---- Source records

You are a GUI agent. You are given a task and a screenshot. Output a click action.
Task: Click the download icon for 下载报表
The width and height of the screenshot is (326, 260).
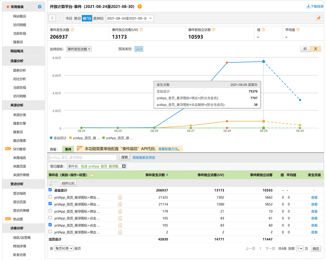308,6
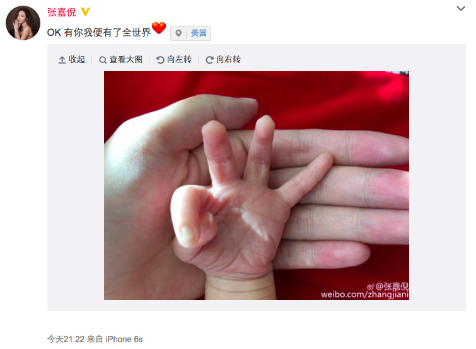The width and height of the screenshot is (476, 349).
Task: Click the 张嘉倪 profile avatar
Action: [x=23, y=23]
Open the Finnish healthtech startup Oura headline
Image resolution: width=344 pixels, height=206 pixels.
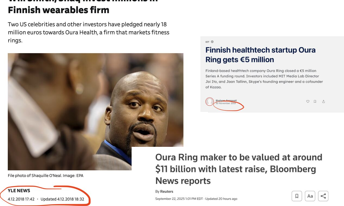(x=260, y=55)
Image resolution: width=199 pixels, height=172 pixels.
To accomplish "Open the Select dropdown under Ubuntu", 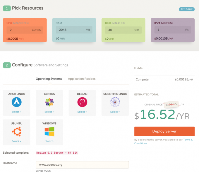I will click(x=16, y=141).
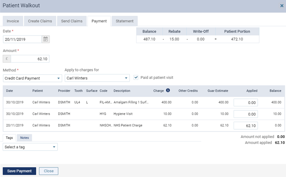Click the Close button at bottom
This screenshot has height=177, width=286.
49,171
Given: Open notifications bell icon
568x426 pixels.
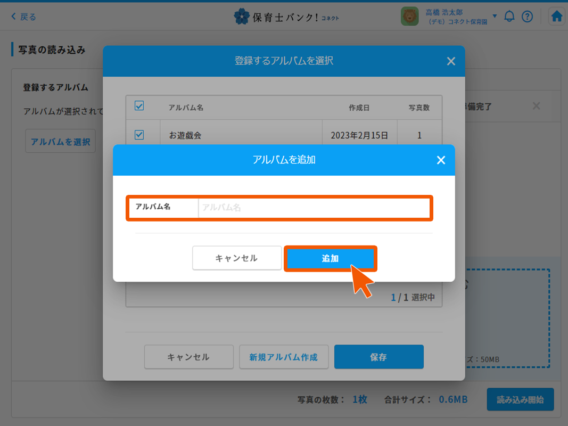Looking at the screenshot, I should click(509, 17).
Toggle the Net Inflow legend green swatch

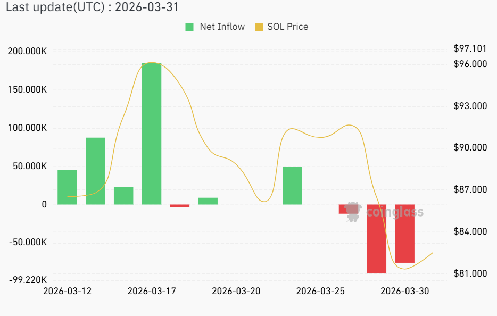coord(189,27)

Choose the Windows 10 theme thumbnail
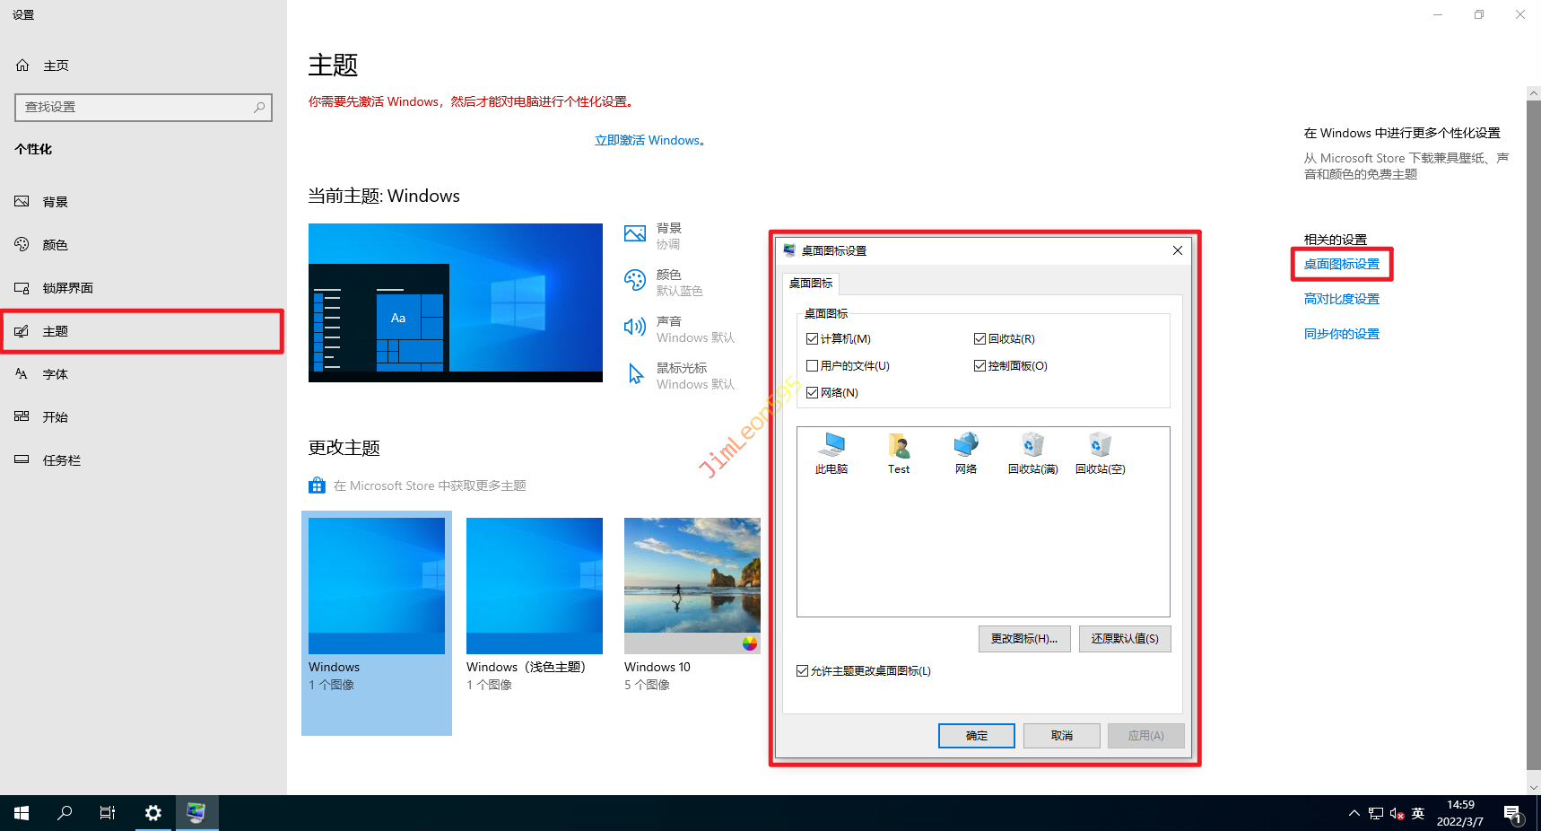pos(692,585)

--------

**Exercise**
Whenever a line of the data contains "icon", it counts; state how many such lines there are, with nothing added.

**Output of the exercise**
2